Cet ouvrage collectif, dirigé par les historiens Daouda Gary-Tounkara et Didier Nativel, engage une réflexion sur la production et la circulation des savoirs propres existants en Afrique subsaharienne, comme facteurs de transformation, d’autonomisation et d’éclairage des relations de pouvoir. Pourtant, le genre brille par son absence.

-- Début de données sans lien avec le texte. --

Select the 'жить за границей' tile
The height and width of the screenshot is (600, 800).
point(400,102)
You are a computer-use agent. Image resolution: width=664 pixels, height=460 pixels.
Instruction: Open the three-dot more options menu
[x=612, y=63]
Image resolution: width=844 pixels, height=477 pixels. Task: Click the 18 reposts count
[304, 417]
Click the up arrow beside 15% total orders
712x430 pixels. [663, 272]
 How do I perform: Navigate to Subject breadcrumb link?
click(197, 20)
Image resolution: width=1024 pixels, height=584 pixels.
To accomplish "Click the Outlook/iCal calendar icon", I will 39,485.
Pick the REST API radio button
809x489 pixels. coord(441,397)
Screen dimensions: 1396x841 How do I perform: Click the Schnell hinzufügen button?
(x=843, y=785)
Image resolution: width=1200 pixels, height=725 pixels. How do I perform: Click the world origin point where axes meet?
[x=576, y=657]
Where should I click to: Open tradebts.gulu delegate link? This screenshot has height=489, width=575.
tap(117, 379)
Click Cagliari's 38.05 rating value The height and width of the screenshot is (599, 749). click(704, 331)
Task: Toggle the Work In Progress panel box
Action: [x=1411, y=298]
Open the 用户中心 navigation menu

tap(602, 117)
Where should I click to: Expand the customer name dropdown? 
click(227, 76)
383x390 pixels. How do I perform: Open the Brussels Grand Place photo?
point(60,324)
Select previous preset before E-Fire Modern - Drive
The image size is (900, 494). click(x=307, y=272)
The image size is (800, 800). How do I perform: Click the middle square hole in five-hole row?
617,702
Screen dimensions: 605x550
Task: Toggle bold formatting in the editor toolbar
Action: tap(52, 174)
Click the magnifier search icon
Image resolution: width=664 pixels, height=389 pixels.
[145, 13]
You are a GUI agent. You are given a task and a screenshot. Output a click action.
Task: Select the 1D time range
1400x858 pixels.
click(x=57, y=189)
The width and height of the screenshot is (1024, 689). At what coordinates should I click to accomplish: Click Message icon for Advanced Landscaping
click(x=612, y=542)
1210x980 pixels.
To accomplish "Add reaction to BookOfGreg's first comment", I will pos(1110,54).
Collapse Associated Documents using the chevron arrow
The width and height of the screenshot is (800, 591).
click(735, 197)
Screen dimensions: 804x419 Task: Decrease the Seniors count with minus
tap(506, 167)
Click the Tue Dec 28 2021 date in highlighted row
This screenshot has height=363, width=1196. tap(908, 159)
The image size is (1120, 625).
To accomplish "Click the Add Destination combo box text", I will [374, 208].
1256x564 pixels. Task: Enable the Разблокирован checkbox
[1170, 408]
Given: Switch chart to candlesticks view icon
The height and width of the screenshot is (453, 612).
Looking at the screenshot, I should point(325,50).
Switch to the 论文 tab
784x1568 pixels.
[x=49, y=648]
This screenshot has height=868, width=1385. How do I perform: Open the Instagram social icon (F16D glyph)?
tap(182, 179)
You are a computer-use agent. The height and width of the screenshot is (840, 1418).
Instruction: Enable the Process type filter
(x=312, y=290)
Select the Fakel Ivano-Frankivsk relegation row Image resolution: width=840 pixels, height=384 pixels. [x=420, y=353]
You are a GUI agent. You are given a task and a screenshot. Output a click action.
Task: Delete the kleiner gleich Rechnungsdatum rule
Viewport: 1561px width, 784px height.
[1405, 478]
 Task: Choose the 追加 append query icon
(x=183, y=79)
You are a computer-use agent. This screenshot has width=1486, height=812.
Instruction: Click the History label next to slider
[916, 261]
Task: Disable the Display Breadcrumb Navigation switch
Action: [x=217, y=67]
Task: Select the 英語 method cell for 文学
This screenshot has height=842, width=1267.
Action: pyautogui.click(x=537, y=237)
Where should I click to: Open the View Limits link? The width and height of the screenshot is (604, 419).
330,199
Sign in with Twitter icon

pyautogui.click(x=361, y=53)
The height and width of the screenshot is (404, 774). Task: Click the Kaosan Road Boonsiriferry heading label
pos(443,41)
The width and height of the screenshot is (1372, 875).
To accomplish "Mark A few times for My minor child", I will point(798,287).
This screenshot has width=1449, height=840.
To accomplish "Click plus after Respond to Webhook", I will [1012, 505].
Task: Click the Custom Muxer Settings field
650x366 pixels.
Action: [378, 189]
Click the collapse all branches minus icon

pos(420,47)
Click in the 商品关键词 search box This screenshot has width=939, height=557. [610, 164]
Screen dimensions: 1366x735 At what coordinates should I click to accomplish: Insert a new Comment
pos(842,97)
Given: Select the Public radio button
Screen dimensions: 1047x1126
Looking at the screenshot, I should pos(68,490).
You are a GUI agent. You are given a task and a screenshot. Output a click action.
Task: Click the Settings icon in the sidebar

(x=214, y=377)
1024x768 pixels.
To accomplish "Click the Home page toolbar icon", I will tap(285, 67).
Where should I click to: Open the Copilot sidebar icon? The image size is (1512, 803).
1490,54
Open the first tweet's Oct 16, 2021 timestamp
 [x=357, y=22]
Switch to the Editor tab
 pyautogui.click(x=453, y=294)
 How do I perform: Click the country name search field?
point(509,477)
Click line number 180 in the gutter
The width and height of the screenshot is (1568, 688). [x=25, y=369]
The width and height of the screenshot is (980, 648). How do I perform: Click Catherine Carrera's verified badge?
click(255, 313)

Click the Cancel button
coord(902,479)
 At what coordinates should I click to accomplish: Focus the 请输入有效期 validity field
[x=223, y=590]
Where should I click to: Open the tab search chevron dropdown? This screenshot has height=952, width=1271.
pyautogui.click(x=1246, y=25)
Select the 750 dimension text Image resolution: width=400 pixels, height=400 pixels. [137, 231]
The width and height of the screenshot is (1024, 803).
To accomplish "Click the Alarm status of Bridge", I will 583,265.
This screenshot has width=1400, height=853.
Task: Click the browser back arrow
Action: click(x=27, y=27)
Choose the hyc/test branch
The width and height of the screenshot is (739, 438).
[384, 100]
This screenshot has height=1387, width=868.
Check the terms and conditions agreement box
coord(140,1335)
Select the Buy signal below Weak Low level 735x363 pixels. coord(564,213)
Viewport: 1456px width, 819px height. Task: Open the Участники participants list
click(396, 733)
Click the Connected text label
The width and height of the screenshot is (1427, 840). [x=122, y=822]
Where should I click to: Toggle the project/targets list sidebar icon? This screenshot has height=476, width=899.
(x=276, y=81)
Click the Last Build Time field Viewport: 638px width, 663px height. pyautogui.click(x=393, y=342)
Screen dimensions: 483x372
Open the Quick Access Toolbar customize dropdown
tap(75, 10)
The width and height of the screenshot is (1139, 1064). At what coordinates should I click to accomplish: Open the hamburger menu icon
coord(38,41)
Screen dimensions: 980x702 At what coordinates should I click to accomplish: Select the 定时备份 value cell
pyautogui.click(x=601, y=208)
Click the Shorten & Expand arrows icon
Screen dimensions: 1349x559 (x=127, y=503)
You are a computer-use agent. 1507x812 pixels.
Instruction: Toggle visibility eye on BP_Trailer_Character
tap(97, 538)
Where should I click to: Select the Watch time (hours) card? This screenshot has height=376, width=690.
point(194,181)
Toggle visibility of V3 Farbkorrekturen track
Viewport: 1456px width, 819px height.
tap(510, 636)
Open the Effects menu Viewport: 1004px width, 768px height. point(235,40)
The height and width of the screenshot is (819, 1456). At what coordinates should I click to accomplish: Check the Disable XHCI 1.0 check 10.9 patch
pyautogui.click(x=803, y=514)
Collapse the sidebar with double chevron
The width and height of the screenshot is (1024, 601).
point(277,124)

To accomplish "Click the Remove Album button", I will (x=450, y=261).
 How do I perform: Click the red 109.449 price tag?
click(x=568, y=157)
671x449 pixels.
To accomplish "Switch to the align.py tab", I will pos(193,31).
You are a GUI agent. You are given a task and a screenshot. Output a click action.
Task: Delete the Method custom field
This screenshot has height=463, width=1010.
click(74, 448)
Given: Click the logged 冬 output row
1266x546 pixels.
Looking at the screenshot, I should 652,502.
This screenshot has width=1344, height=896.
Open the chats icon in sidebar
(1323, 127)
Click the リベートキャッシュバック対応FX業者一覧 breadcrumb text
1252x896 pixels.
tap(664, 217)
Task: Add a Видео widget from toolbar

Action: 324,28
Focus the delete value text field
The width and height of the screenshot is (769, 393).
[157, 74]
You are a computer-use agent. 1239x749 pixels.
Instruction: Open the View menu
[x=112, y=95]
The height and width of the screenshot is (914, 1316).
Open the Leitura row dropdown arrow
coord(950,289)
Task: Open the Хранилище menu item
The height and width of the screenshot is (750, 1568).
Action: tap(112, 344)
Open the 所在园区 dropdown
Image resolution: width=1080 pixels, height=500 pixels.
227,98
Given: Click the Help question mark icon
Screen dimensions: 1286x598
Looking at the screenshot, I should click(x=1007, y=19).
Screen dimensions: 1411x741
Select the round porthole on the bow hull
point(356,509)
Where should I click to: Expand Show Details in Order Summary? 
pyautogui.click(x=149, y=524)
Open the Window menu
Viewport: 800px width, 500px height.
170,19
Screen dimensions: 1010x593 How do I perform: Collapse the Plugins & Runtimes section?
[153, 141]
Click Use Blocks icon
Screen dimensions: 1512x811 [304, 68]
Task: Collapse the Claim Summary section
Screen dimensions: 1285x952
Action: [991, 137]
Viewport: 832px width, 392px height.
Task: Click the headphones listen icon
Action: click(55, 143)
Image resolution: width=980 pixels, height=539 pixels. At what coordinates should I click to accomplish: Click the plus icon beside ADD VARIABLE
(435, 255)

Dans cet ouvrage collectif, Daouda Gary-Tounkara et Didier Nativel engagent à poursuivre une réflexion ouverte lors du colloque international organisé à l’université Paris Diderot-Paris 7, en 2009 sur « La fabrique des savoirs en Afrique subsaharienne : acteurs, lieux et usages dans la longue durée ». Comme la rencontre, l’ensemble des auteur-es mobilise ses recherches de terrain au sud du Sahara (Sénégal, Madagascar, Mauritanie, Mali, Guinée, Burkina Faso, Ghana, Rwanda, Burundi, Éthiopie) afin de développer une vision sociopolitique et symbolique de la multiplicité des savoirs propres existants en Afrique. Dans une démarche pluridisciplinaire, il analyse en quoi la production et la circulation des connaissances et des compétences aux formes et aux contenus diversifiés participent d’une dynamique de transformation contemporaine.
Qu’il s’agisse de lettré-es ou de non lettré-es, d’hommes ou de femmes, de pauvres ou d’aristocrates, d’intellectuel-les, d’artistes, d’agent-es de l’État ou d’organisations de la base, de prostitué-es, de traditionnalistes, tou-tes produisent des savoirs, qu’il-elles font circuler selon des modes spécifiques. Tou-tes participent de la construction de cultures locales ou nationales. Par cette diffusion de savoirs, le pouvoir et ses normes sont questionnés tout autant que les rapports de domination et de subalternité. Les contrôlé-es ne deviendraient-ils pas des contrôleur-es ? Les institutionnalisé-es des institutionnalisant-es ? (...)
cet ouvrage nous laisse pourtant sur la faim qu’il a provoquée : comment ne pas traiter des savoirs différenciés de genre en Afrique ? Comment ne pas évoquer une seule fois les modes de transmission des savoirs spécifiques par les femmes ? Comment ne pas aborder l’invisibilité des savoirs des femmes par les dominant-es et en particulier par les acteur-trices dont il s’agit dans les mêmes pages de ce livre ? En quoi les producteur-trices des savoirs au sud du Sahara sont-ils les agent-es de reproduction de rapports de domination et de subordination autant qu’ils sont porteurs d’innovation et de transformation sociale ? En quoi sont-ils inhibiteur-trices d’autonomisation des femmes d’Afrique autant qu’il-elles sont révélateur-trices d’une recomposition des économies de la connaissance ? Voici quelques pistes de réflexion que nous mettons au crédit du débat qu’ont le mérite d’avoir ouvert les auteur-es de cet ouvrage. (...)
GARY-TOUNKARA, Daouda & NATIVEL Didier (dir) (2012). L’Afrique des savoirs au sud du Sahara (XVI°-XXI° siècles). Acteurs, supports, pratiques. Paris : Karthala. 439 p. 32€.